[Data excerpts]

+-------+

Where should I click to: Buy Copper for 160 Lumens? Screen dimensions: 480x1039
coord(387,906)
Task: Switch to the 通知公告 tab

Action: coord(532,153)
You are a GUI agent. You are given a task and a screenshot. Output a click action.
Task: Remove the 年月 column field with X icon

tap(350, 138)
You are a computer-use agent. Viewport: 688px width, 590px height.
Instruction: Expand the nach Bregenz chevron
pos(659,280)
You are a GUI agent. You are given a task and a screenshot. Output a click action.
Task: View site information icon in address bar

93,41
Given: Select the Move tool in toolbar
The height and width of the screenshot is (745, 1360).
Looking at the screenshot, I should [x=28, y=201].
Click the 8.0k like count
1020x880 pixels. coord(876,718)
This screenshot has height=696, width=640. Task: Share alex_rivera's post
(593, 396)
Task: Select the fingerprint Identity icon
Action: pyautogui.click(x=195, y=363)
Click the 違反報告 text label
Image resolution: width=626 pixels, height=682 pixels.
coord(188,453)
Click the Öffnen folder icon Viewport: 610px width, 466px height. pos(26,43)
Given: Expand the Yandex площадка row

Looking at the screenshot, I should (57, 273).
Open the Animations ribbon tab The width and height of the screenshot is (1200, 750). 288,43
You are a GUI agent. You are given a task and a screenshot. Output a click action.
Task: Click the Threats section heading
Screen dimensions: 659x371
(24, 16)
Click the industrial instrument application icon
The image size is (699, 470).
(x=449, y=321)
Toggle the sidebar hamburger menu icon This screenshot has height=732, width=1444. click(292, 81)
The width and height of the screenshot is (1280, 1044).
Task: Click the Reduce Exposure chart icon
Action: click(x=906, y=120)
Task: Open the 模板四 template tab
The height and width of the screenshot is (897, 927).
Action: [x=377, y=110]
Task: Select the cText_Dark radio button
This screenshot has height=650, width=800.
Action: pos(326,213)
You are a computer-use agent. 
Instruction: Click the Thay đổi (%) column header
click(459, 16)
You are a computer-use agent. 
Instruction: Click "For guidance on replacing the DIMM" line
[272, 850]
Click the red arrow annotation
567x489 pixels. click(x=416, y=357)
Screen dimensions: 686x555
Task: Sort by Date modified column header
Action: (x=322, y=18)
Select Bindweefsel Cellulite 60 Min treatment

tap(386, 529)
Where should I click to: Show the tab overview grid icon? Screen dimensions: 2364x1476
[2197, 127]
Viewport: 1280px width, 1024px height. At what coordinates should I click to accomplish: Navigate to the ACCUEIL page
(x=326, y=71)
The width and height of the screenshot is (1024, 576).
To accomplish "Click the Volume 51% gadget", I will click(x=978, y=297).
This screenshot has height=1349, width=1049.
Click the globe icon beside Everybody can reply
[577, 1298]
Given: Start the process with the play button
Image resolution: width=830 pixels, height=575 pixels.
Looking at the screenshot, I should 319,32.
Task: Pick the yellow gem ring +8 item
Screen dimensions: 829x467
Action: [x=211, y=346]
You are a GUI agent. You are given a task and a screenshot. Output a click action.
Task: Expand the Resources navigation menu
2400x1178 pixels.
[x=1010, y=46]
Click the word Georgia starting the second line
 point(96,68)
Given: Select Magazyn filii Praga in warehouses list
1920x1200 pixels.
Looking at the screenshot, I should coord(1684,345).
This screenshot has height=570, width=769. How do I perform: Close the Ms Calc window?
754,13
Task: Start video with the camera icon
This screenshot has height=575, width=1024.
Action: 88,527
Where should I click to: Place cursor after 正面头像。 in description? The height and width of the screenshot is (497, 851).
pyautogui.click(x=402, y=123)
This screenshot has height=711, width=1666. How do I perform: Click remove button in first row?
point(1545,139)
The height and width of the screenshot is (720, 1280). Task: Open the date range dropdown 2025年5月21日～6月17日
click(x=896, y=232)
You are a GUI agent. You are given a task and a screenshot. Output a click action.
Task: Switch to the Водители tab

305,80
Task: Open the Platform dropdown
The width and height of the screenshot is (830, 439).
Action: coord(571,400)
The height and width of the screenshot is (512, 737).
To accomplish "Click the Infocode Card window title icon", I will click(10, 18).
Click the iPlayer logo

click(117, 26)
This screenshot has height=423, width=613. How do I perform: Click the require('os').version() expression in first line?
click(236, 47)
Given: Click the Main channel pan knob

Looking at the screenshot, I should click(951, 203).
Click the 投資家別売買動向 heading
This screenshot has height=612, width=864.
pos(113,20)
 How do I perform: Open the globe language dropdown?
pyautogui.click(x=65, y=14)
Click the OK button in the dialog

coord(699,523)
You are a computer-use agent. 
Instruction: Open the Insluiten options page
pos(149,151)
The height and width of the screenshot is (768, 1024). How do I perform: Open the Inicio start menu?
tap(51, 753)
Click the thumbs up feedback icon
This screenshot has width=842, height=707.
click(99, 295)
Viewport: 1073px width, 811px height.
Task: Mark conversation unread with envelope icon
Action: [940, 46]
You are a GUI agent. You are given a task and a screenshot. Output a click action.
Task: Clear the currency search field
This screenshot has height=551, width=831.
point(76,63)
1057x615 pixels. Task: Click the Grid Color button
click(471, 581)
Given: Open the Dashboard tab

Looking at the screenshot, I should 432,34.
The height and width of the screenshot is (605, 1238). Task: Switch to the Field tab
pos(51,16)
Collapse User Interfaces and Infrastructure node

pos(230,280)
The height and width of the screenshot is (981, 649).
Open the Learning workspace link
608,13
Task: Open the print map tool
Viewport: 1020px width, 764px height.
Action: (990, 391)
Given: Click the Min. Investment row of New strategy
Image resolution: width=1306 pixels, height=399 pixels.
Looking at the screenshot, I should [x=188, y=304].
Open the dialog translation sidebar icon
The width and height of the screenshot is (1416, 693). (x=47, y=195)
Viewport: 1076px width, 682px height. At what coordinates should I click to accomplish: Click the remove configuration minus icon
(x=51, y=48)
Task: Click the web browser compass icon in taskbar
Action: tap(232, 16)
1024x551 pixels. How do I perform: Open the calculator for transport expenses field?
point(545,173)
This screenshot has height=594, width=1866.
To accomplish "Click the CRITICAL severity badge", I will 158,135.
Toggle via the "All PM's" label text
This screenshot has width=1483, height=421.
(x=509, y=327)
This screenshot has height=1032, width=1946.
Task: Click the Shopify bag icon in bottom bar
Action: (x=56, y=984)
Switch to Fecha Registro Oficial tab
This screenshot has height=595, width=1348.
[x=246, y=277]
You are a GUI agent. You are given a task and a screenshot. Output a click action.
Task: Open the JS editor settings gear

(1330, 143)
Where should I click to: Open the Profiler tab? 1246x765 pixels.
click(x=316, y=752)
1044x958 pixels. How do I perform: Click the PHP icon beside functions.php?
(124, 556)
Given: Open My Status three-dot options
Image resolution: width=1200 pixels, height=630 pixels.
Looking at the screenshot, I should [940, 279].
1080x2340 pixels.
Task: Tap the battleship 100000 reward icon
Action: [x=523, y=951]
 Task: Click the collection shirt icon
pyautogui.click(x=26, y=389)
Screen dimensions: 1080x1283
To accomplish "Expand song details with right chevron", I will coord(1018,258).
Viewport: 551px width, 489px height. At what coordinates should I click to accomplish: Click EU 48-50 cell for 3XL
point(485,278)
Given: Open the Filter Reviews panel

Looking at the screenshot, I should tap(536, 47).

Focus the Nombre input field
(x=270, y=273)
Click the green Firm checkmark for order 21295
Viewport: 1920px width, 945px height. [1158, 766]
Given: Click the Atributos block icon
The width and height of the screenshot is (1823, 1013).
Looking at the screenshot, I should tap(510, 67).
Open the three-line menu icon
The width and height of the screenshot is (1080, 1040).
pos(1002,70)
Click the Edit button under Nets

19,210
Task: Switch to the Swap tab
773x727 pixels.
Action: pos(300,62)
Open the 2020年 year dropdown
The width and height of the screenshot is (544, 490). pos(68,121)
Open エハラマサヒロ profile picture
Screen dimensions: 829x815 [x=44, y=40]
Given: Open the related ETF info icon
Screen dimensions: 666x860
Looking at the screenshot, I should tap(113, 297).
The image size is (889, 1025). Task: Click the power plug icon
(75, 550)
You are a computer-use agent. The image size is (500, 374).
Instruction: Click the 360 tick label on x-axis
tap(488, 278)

+-------+

Task → Reproduce only the lines running from the one that contains "Open the 2020年 year dropdown" to the last line of the records.

Solution for this exercise →
Open the 2020年 year dropdown
The width and height of the screenshot is (544, 490). pos(68,121)
Open エハラマサヒロ profile picture
Screen dimensions: 829x815 [x=44, y=40]
Given: Open the related ETF info icon
Screen dimensions: 666x860
Looking at the screenshot, I should tap(113, 297).
The image size is (889, 1025). Task: Click the power plug icon
(75, 550)
You are a computer-use agent. The image size is (500, 374).
Instruction: Click the 360 tick label on x-axis
tap(488, 278)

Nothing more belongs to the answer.